Rashi's approach, in general, to understanding the Torah's words, is that when the Torah tells us something seemingly obvious and trivial, we must understand why it does so. This fact that Pharaoh harnessed his chariot is so trivial a piece of information that is would be unnecessary to record. He couldn't go to war without a chariot and a chariot cannot run without being harnessed up to its horses. He also probably put on his shoes (or sandals) in the morning, but that is not important to tell us, so why is the trite bit of information (that he harnessed his chariot) mentioned? This is what spurred Rashi (and the Midrash, his source) to comment here.

We can better appreciate Rashi's comment when we compare it with Ibn Ezra's comment on these words.



And he harnessed - With his command (instruction). Just as it says "And Solomon built the house ( i.e. the Temple)." (I Kings 6)

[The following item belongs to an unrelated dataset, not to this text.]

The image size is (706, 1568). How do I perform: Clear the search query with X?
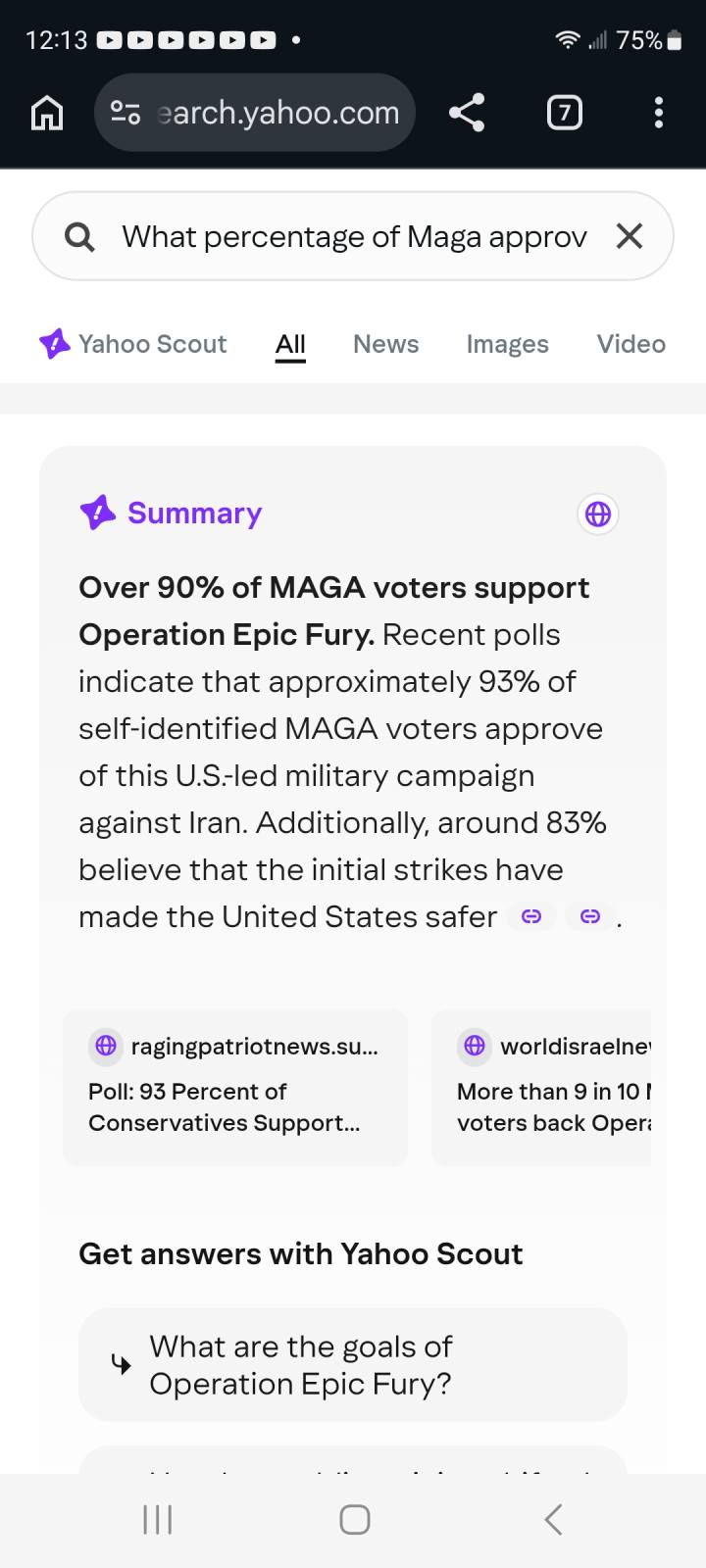click(630, 236)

The Ibn Ezra is saying that just as Solomon didn't actually build the Temple with his own hands, he rather gave the command to do so, nevertheless the verse credits him with building it. So too here, Pharaoh didn't actually harness his own chariot ( a king wouldn't do such manual labor), rather he instructed his servants to do this. The verse credits him with doing so because it was done at his command.

Rashi clearly disagrees with Ibn Ezra (or more correctly, Ibn Ezra disagrees with Rashi. He lived after Rashi and saw Rashi's commentary.)

Why does Rashi take our verse literally?

And why does God deem it necessary to point out that Pharaoh himself was the harnesser?



An Answer: Because Rashi's view, as we said, is that relating such trivial narrative information is not the way of the Torah. By telling us that Pharaoh harnessed his own chariot, we learn of his burning, obsessive, hatred for the Jews and of his unquenchable desire to bring them back to slavery as soon as possible. He couldn't leave even this mundane and trivial task to his trusty servants. Rashi makes a similar comment regarding Bilaam (Numbers 22:21) when he rushed to curse the people of Israel. There Rashi adds the words "hatred causes one to disregard normal behavior."

Here too, Pharaoh's deep hatred caused him to act impulsively and improperly for a king. We find poetic justice in verse 15:19.

"When Pharaoh's horse and his chariot .came into the sea then Hashem turned the waters on them..."

That chariot and those horses that he so diligently prepared for the pursuit, got their just desserts. Indeed, hatred disrupts normal procedure and normal thinking.

May God deal with all mad haters in a similar way.